Em nota paralela, destaque na programação da RTP para a estreia televisiva, dia 25, às 22h, do celebrado As Armas e o Povo, obra assinada pelo Colectivo de Trabalhadores da Actividade Cinematográfica e que acompanha os acontecimentos no país entre 25 de Abril e 1 de Maio de 1974. O realizador brasileiro Glauber Rocha, nome fundamental do movimento Cinema Novo dos anos 1960, é no filme o responsável pelas entrevistas nas ruas repletas de gente a descobrir e a viver um novo país. Algumas dessas mesmas ruas, agora vazias, serão atravessadas neste 25 de Abril de 2020 por Joana Craveiro.
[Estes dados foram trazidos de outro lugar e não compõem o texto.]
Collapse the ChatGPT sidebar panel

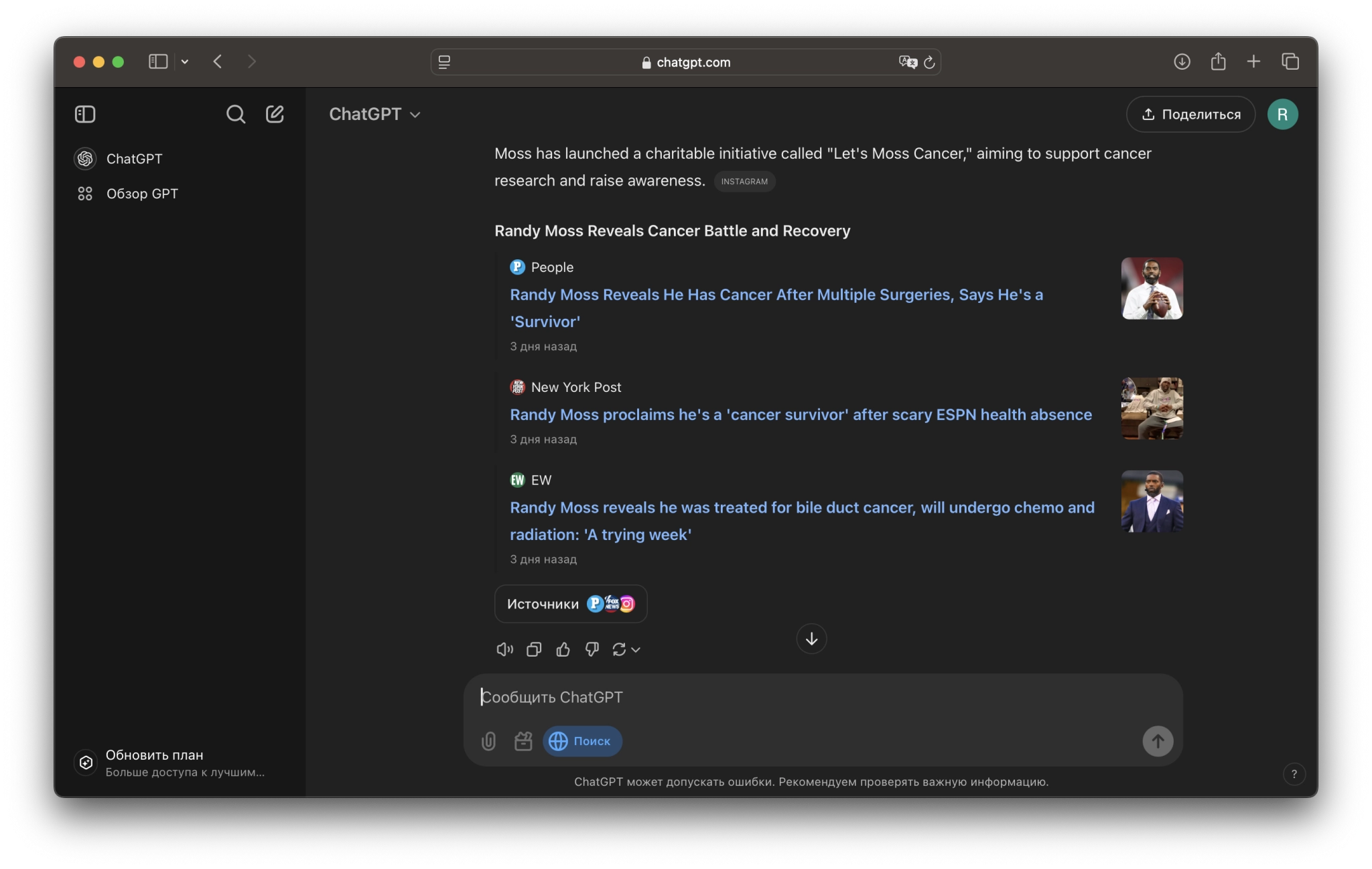point(85,115)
A directora artística do Teatro do Vestido será protagonista de uma performance, criada em articulação com o viseense Teatro Viriato, que a levará a percorrer, desde as 8h, as ruas lisboetas da revolução.
Como habitualmente, o dia 25 de Abril terá agenda recheada nos municípios do país. A diferença, claro, reside na transposição de quase todos os festejos para a internet. As excepções vêm, por exemplo, da Covilhã, onde um carro munido de altifalantes levará a poesia alusiva à data às ruas da cidade. E haverá lugar a surpresas, como a que preparam Branko e Dino d’Santiago. Em parceria com a Câmara Municipal de Lisboa, preparam um concerto que terá emissão em directo nas redes sociais do município e no YouTube de Branko. Sabemos a hora a que acontecerá: 14h30. Quando ao local onde decorrerá, mantém-se em mistério. Será uma surpresa de Abril.